DCT/DFT (or other frequency domain basis change based methods) based methods are very commonly used in image and video compression. Practically all standards like JPEG, H264, H265 etc use some form of frequency domain transform. However fractal based image compression uses a completely different type of mathematical mechanism to achieve compression.
Fractal based image compression is based of self similarity in the image. Here is a great tutorial on how it works. The blog has a nice explanation and also links to Python code implementing fractal image compression.
The idea sounded very new and interesting to me, so I decided to try it out and implement in C++ here. The original Python code that it is based of is here.
The reference Python implementation (based off the blog mentioned above) is able to encode a 64x64 image in 7.6 seconds and a 256x256 image in 1817.55 seconds. In my C++ implementations, the times are 0.89 seconds and 193.53 seconds. That is a significant speedup.
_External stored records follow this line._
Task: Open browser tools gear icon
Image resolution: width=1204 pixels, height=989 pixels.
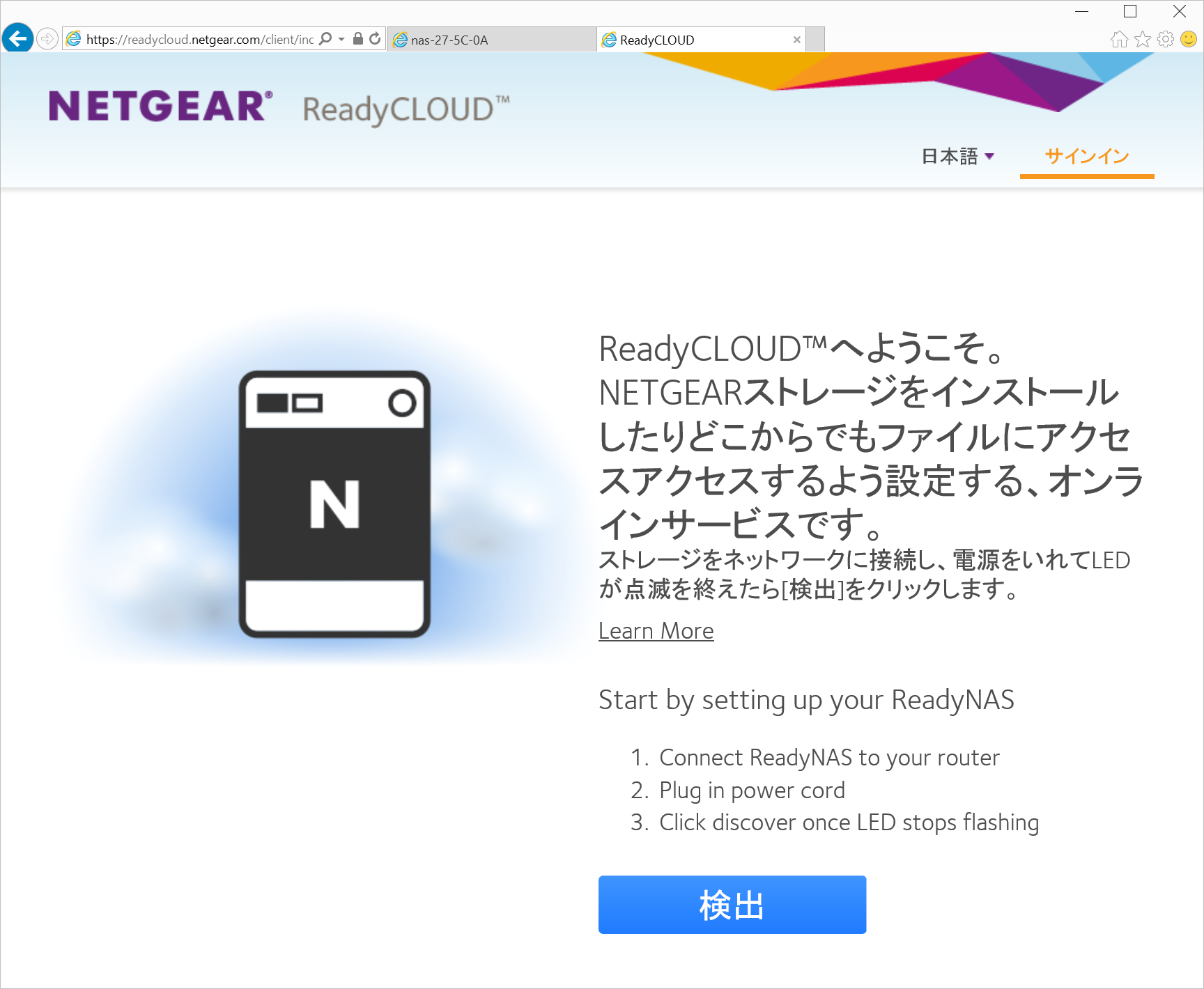Action: 1166,40
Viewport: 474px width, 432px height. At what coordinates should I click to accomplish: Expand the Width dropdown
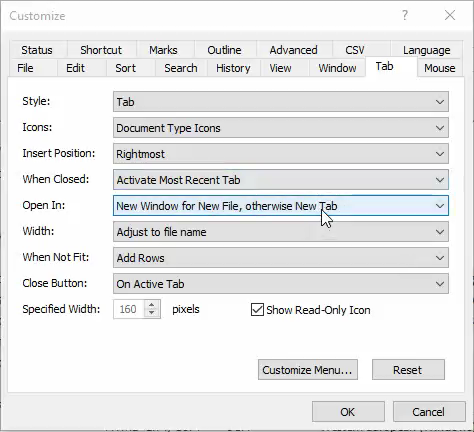tap(281, 232)
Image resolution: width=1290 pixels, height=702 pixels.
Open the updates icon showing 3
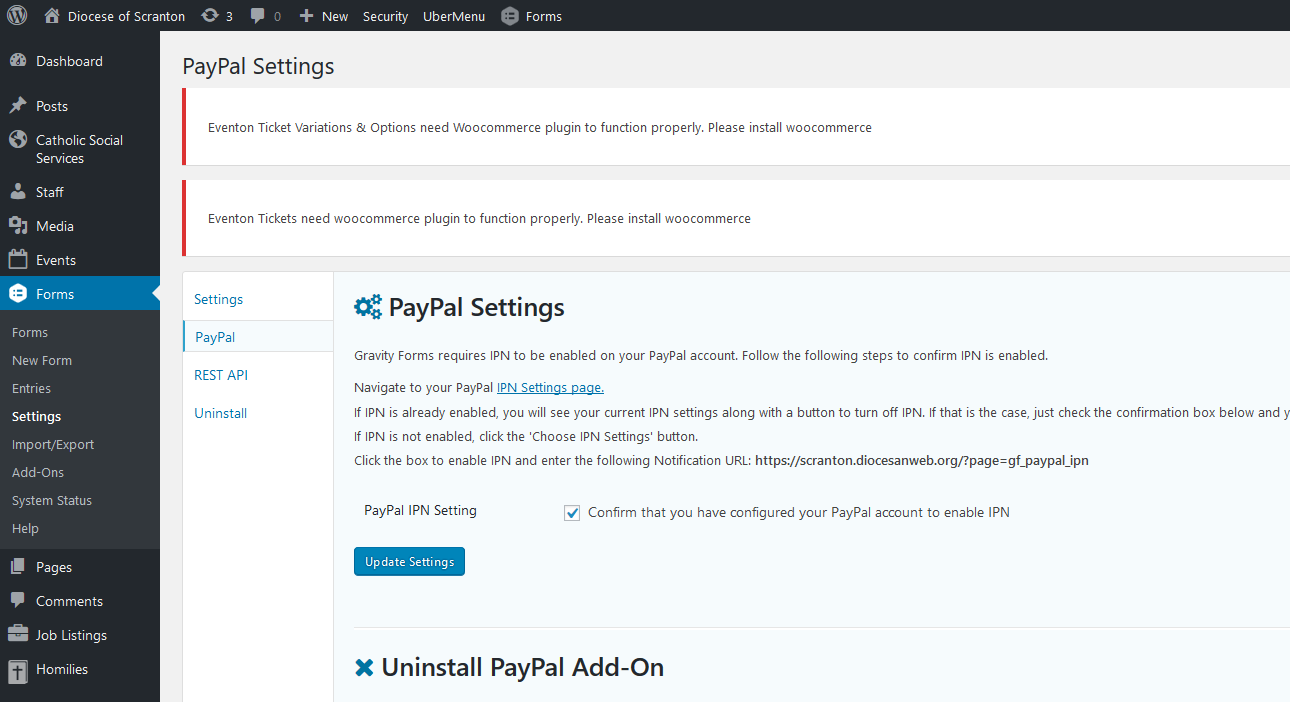click(x=210, y=16)
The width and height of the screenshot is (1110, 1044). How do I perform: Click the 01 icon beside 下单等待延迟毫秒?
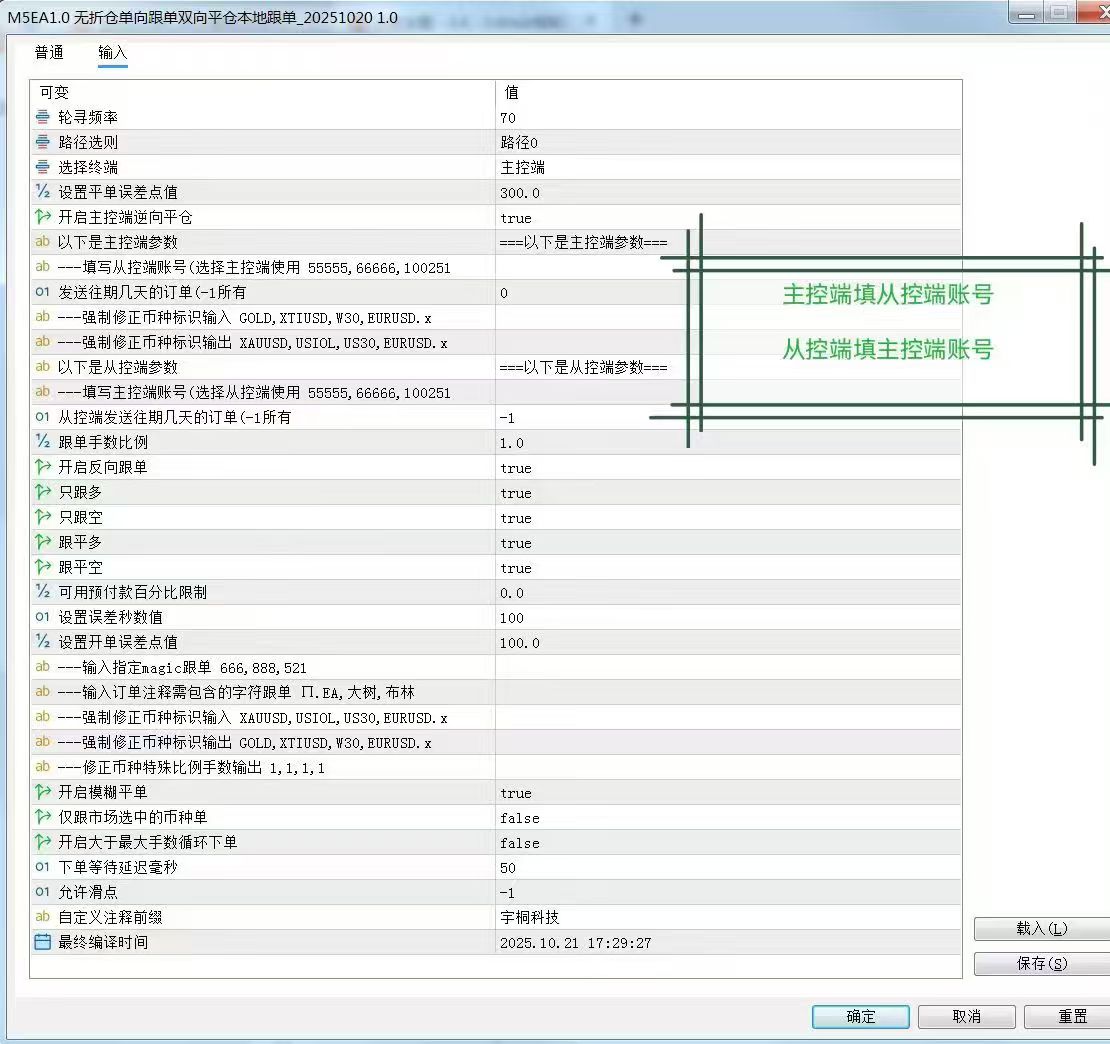41,867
The encoding of each block is independent of other blocks, and that calls for a multithreaded approach. By firing the encoding of different blocks on different worker threads, we can get a 64x64 image encoded in 0.31 seconds, and a 256x256 image in 60.12 seconds.
Note in the graphs below increasing the number of threads does not scale linearly, and after a certain number of threads (say around 8), the computation time does not decrease.
Table on the left shows the Python, naive and multithreaded C++ encoding times (and the relative speedups)
Number of threads vs encode time (seconds) for 64x64 image
Number of threads vs encode time (seconds) for 256x256 image
For decoding one can start with any random image, and then apply the transformations calculated in the encoding phase iteratively. With each subsequent iteration the image converges to its fixed point, which should be close to the original image we are trying to compress.
Clearly, with increasing decode iterations we expect to see the PSNR increase, but we pay the price in increased computation time. The graphs below show that trend.
Also shown are the decode iterations, which show the image slowly converging to its fixed point. We can observe from the PSNR graph and the reconstructed image that we get diminishing returns on running more decode iterations. 8 iterations seem enough for a good reconstruction
PSNR vs decode iterations for 64x64 image
Time (seconds) vs decode iterations for 64x64 image
1
2
3
4
5
6
Original
Reconstructed (after 16 iterations)
The images above show the first 6 iterations of the decoding phase. The images on the left show the original and the final decoded image (after 16 iterations)
The above experiments were done for grayscale images only. Adding support for colour images could be the next step. Also while the encoder was sped up, the decoder was not optimized and there might be some scope for speedup there. Finally one could do a comparision with DCT based techniques (on the metrics of time and PSNR)